Called “dynamic” or “smart” tattoos, these color-changing tattoos have a biomedical purpose. They alert individuals to potential health issues due to changes in the biochemistry in their body. The technology has already been used in animal studies to detect sodium, glucose, electrolytes, and pH levels. Pathologists and clinical lab manager will recognize the value of a relatively non-invasive way to measure and track changes in these types of biomarkers.
The ATLAS Institute published its findings in ACS Nano, a publication of the American Chemical Society, titled, “Solar Freckles: Long-Term Photochromic Tattoos for Intradermal Ultraviolet Radiometry.”
“We developed a photochromic tattoo that serves as an intradermal ultraviolet (UV) radiometer that provides naked-eye feedback about UV exposure in real time.

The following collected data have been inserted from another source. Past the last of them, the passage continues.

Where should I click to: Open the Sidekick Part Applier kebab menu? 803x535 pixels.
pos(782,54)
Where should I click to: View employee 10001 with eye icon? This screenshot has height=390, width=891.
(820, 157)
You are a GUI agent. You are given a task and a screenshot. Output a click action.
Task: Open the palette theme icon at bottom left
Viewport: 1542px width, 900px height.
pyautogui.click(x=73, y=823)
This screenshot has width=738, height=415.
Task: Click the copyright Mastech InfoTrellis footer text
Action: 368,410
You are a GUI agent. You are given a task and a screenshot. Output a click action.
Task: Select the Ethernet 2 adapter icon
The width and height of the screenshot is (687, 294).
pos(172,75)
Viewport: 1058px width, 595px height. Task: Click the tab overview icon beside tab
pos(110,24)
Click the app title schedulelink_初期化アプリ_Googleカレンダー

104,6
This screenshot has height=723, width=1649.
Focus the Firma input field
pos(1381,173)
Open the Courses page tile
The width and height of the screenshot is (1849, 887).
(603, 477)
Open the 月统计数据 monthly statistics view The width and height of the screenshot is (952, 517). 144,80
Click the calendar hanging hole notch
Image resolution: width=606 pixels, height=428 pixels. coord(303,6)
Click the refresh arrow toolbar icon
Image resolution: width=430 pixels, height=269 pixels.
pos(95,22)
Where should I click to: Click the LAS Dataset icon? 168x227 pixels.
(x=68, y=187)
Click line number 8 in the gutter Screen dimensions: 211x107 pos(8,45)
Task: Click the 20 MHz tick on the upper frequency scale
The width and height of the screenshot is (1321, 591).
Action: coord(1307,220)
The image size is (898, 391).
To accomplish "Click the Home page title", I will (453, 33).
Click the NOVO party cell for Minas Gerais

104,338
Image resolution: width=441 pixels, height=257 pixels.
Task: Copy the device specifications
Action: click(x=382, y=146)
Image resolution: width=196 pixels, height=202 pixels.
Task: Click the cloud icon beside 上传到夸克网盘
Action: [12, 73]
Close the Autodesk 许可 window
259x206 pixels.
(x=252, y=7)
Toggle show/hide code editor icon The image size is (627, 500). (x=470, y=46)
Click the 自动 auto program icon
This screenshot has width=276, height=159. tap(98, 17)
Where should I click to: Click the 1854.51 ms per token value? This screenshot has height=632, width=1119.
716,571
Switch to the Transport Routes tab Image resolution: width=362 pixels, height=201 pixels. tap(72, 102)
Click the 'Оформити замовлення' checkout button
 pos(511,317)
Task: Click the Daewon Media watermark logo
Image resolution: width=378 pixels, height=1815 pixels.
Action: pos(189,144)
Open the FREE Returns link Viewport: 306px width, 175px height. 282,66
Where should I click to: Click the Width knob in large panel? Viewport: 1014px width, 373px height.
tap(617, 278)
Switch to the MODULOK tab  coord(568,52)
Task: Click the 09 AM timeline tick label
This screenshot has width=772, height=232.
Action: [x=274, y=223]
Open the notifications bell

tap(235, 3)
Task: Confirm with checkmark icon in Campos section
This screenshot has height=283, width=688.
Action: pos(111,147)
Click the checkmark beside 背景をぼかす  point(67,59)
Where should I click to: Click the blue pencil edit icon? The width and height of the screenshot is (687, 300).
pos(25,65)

These small tattoos, or ‘solar freckles’, comprise dermally implanted colorimetric UV sensors in the form of nano encapsulated leuco dyes that become more blue in color with increasing UV irradiance,” the ATLAS scientists wrote.
Studies analyzing the efficacy of dynamic tattoos have provided strong evidence that they can be engineered to change color and sense and convey medical information. This field is called “dynamic tattoos” and in recent years various proof-of-concept studies have demonstrated that tattoos can be used to “pick up changes in sodium, glucose, electrolytes or pH levels in animal models,” Labroots reported.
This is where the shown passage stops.